===== DONNÉES DE LA TÂCHE

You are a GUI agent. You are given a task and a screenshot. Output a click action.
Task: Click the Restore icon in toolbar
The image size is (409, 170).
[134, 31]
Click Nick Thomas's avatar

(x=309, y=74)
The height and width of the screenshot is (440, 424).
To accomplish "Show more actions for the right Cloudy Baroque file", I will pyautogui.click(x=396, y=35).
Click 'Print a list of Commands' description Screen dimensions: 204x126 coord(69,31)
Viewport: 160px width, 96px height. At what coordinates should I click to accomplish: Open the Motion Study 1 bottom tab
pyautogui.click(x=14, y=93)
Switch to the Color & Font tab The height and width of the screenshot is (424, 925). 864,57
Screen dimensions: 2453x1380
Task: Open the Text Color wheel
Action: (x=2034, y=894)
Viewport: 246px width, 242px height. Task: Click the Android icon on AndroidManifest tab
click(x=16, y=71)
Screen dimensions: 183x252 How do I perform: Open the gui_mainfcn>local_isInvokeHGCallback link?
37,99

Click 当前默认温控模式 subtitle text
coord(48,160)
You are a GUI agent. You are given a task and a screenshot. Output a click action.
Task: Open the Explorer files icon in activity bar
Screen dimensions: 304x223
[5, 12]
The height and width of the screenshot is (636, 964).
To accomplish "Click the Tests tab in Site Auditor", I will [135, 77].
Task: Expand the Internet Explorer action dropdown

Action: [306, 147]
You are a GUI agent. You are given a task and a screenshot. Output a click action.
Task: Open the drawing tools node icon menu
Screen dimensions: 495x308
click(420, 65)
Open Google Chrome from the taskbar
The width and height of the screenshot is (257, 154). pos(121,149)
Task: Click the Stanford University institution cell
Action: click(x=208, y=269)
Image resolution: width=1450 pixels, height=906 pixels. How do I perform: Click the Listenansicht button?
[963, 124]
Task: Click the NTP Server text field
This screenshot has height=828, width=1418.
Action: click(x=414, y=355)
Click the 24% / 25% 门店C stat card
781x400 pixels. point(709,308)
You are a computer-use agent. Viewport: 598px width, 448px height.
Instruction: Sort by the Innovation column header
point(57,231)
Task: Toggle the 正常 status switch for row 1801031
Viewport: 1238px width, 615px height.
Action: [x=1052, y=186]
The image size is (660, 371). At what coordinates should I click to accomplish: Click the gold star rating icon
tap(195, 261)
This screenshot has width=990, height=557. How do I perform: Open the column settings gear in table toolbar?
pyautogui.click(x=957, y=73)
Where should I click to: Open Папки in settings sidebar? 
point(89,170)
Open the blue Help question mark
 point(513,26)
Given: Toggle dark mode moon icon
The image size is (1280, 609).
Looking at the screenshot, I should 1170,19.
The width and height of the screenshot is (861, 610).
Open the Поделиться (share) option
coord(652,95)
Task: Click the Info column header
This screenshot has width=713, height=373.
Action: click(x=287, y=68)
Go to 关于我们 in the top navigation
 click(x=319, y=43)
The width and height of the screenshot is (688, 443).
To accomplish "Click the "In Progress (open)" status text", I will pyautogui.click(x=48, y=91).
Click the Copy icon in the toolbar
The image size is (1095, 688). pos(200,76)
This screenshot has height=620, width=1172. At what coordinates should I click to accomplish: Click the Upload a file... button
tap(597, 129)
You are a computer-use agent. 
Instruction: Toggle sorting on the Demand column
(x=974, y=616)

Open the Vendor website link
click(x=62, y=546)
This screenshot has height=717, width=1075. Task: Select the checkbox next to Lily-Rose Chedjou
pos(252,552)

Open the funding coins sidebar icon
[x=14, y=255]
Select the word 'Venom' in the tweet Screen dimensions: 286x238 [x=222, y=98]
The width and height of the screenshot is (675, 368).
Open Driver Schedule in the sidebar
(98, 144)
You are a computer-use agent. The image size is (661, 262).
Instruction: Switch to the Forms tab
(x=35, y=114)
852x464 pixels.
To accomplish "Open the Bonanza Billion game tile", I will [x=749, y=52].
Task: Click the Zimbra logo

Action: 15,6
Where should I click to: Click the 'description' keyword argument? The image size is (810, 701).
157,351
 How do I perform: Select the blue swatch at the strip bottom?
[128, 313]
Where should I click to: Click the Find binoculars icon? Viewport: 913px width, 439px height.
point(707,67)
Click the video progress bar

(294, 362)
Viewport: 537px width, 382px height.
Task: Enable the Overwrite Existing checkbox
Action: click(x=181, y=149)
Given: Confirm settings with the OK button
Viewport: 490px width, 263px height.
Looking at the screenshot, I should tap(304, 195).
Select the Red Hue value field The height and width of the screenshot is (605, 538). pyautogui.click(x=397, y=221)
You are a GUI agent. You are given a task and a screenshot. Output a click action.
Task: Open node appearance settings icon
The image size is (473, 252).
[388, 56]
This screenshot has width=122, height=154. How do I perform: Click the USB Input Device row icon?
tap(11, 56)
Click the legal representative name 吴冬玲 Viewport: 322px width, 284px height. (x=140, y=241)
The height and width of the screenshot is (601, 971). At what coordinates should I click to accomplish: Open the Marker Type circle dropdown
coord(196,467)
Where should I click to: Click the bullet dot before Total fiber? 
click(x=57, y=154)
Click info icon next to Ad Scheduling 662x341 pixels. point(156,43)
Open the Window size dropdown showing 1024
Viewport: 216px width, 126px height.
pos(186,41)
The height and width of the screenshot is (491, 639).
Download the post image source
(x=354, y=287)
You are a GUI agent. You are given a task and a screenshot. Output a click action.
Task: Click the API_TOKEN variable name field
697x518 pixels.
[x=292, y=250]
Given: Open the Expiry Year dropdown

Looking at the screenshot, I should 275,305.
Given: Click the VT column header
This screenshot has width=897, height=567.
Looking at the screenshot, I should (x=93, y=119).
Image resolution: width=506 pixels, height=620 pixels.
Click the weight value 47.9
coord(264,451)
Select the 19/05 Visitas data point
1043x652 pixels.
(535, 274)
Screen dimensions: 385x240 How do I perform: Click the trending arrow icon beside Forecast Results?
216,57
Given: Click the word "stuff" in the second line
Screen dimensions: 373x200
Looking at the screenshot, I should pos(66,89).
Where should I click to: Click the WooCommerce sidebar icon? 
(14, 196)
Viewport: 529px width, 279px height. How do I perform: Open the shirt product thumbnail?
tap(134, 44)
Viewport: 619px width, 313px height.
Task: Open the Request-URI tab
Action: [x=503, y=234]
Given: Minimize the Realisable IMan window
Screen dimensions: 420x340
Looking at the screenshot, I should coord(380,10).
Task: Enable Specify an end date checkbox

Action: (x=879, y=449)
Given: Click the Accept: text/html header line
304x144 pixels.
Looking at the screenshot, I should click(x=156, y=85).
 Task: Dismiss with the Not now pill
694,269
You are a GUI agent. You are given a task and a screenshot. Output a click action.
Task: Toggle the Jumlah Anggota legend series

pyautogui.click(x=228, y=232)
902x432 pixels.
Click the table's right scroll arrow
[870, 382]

==========

## [CONSIGNE]
Mettez sous forme de liste JSON de chaînes le passage des données allant de la ligne contenant "The width and height of the screenshot is (861, 610)." jusqu'à la ligne contenant "[x=14, y=255]", ces deux lignes comprises, à raison d'une chaîne par ligne et sans les lignes vides.

## [RÉSULTAT FINAL]
[
  "The width and height of the screenshot is (861, 610).",
  "Open the Поделиться (share) option",
  "coord(652,95)",
  "Task: Click the Info column header",
  "This screenshot has width=713, height=373.",
  "Action: click(x=287, y=68)",
  "Go to 关于我们 in the top navigation",
  " click(x=319, y=43)",
  "The width and height of the screenshot is (688, 443).",
  "To accomplish \"Click the \"In Progress (open)\" status text\", I will pyautogui.click(x=48, y=91).",
  "Click the Copy icon in the toolbar",
  "The image size is (1095, 688). pos(200,76)",
  "This screenshot has height=620, width=1172. At what coordinates should I click to accomplish: Click the Upload a file... button",
  "tap(597, 129)",
  "You are a computer-use agent. ",
  "Instruction: Toggle sorting on the Demand column",
  "(x=974, y=616)",
  "Open the Vendor website link",
  "click(x=62, y=546)",
  "This screenshot has height=717, width=1075. Task: Select the checkbox next to Lily-Rose Chedjou",
  "pos(252,552)",
  "Open the funding coins sidebar icon",
  "[x=14, y=255]"
]